Essentially, the Reagan Revolution opened up white-collar workers to the same market pressures that had been oppressing blue-collar workers for years: an atmosphere of insecurity and fear, brutal competition against one another, total powerlessness versus a privileged management class. The problem is that white-collar workers retained the morality towards work that they held in better times, continuing to believe that they were the privileged ones, that the interests of their businesses were their interests and the interests of America, and that things like unionization or government monitoring were obsolete, irrelevant . . . or worse, something meant only for working-class factory workers and laborers. The arrogance of the middle-class is its undoing. As a result, white-collar workplaces and offices (and by extension, the schools of their children) have become increasingly competitive, sterile, and stressful; at the same time, the slashing of retirement, medical and other benefits and the freezing of wages for the vast majority of white-collar workers post-Reagan have made things worse. The rampage-massacre phenomenon, totally unknown in America until the early 1980s, appeared as a result.

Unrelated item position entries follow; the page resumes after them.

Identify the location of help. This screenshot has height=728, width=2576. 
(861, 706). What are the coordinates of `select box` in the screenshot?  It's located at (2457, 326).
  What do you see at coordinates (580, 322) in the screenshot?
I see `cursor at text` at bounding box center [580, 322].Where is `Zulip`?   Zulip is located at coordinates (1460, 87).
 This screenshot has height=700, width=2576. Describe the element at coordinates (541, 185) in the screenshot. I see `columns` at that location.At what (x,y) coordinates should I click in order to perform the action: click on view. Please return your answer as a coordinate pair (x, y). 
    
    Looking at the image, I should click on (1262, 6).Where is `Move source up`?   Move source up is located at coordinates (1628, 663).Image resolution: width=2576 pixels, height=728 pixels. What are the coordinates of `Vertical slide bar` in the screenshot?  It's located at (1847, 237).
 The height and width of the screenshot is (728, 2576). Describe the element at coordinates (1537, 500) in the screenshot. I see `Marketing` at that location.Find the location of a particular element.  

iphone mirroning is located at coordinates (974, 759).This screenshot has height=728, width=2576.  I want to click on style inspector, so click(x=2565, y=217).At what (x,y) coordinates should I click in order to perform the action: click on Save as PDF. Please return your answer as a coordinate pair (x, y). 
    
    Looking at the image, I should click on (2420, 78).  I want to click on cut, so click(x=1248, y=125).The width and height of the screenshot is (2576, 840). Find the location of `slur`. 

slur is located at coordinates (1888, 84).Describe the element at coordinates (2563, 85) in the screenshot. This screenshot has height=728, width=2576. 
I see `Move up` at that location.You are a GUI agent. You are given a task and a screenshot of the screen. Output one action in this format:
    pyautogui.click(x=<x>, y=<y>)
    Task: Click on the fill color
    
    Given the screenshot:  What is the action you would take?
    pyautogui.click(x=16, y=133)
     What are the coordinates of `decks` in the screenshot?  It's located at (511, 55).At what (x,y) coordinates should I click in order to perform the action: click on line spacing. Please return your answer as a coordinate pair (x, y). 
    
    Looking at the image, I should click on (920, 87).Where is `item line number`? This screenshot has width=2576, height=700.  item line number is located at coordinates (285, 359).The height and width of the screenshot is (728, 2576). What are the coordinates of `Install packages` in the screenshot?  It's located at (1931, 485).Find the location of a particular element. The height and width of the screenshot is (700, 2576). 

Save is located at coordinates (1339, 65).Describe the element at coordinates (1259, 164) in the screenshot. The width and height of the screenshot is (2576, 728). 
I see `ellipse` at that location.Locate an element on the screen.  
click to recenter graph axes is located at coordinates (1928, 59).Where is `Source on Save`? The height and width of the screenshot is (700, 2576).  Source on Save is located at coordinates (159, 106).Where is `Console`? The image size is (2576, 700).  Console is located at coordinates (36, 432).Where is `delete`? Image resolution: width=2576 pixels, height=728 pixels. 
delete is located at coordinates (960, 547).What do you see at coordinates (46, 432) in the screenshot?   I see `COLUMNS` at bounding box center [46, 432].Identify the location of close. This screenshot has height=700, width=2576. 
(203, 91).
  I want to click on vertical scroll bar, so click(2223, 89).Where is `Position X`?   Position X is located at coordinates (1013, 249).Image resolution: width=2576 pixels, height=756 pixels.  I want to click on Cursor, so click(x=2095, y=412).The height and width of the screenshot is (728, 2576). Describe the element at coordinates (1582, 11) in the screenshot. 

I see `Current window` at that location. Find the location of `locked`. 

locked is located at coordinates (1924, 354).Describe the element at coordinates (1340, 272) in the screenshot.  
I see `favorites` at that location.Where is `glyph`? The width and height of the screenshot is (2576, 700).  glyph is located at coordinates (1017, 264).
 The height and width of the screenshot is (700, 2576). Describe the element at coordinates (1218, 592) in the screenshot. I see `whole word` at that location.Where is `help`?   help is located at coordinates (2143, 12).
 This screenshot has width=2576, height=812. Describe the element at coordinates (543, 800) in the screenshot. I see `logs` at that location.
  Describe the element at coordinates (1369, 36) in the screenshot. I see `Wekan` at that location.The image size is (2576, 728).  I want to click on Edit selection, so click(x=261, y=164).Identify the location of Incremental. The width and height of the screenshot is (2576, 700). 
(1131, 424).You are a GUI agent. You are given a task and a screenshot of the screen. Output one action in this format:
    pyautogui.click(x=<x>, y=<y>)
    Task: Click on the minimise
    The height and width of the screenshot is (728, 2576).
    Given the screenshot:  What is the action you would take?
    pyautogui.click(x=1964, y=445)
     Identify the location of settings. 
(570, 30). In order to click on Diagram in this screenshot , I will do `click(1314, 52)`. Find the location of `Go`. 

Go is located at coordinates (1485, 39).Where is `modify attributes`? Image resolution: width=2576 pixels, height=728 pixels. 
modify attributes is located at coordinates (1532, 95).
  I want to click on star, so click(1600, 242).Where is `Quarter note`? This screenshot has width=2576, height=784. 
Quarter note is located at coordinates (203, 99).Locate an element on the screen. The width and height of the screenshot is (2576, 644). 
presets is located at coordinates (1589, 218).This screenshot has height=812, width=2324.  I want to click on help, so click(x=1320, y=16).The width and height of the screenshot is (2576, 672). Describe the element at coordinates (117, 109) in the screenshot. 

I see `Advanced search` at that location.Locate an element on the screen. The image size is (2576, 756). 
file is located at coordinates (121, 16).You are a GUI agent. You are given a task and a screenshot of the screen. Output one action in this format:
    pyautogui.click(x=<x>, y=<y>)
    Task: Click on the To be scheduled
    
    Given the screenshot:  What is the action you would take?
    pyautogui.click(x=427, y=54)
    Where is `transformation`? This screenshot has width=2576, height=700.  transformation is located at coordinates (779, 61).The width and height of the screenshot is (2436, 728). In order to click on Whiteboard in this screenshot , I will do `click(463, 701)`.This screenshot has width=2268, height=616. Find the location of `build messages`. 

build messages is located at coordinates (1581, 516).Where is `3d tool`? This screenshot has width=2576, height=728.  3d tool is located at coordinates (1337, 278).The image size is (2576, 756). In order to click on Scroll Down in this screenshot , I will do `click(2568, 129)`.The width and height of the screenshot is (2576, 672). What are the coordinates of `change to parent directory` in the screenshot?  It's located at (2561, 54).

Ames compares rampage-massacres to slave rebellions in that both were/are totally unexpected, usually more violent than necessary, almost never targeted at the "right people," often carried out by people with mental illness, and universally misrepresented in the media of the time. Nat Turner's 1831 rebellion was framed by the American press as a copycat incident based on the slave rebellion in Hispaniola, just as school massacres in the 90s were blamed on video games or Marilyn Manson, or was attributed to the personal eccentricities of Turner himself, who had numerous religious experiences and visions involving cornfields dripping with blood. The one explanation nobody at the time brought forward was the inhumanity of the slavery system itself, just as no one today considers post office or schoolyard massacres to be caused by the inhumanity of America's bureaucratic, commercial, or educational system. History has vindicated Turner; Ames suggests that it may vindicate the Columbine killers or Joseph Wesbecker as well.

A ballsy, smart-ass argument? I would expect nothing else from Ames, who counts Russian fascist politician Edward Limonov as a regular contributor to his newspaper and there includes serious investigative reporting alongside a "death porn" column detailing the most hilariously gruesome acts of violence he can find in the world news. Ames' analysis of slave rebellions, his breakdown of the rampage-massacre phenomenon, and his criticism of America's post-Reagan economic transformation are all top-notch, but are they as closely related as he argues that they are? I'm not sure even he believes it 100%, but the relationship is close enough to consider. Don't let his conservative-baiting trick you into taking him too seriously and throwing out the core of his argument with the veneer. Because the core is good.

Defining quote:

“The first two people he [mailman Patrick Sherrill] shot were Rick Esser, his supervisor, and Mike Rockne – grandson of the famous Notre Dame coach Knute Rockne. That’s right: the same Knute Rockne who was the subject of Ronald Reagan’s most famous movie, Knute Rockne – American Hero, the one where Reagan played George “The Gipper” Gipp, a star Notre Dame football player dying of pneumonia (the same condition that Reagan really died of, and the most common killer of homeless people, Reaganomics’ most visible legacy), who tells Rockne, ‘Just win one for the Gipper.’ Reagan used this same line to great effect forty years later to help get himself elected, and re-elected. The first rebellious uprisings against Reaganomics broke out in America’s post offices in the mid-1980s. The real spark, Sherrill’s massacre, was set off with a gunshot to Mike Rockne’s head, meaning at least one Rockne lost on account of the Gipper.”